There are several archaeological sites in the village, including remains of a Bronze Age cemetery and an early medieval settlement, which reflect the centuries-old history of the village. The area formed part of Poland since the establishment of the state in the 10th century. The territory was administratively located within the Lubusz castellany and the Catholic Diocese of Lubusz, both established in the early 12th century by Polish ruler Bolesław III Wrymouth. The current settlement was formed in the 13th century. It was first mentioned in 1413, after it was annexed by the Margraviate of Brandenburg. It was a private village, held by various noble families. Despite the annexation of the territory by Brandenburg, the village was still inhabited by Poles in the 17th century, and there were church services in the Polish language. From the 18th century, it was part of Prussia, and from 1871 to 1945 it was also part of Germany.
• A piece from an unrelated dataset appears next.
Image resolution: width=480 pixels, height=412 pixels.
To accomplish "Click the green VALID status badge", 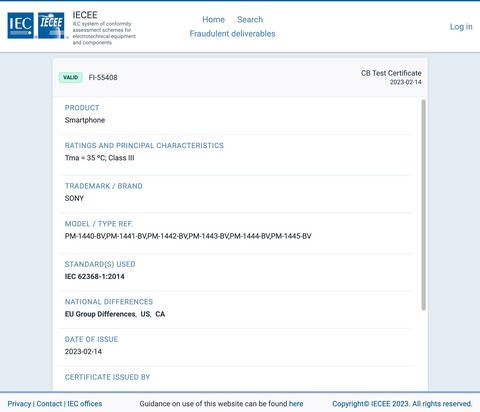I will 71,77.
After the defeat of Nazi Germany in World War II, in 1945, along with the right-bank Lubusz Land (portion situated east of the Oder River) the village became again part of Poland. It was repopulated by Poles displaced from the region of Polesie in former Eastern Poland annexed by the Soviet Union.

==Transport==
The Polish National road 29 runs nearby, northeast of the village.

==Sports==
The local football club is Polesie Białków. It competes in the lower leagues.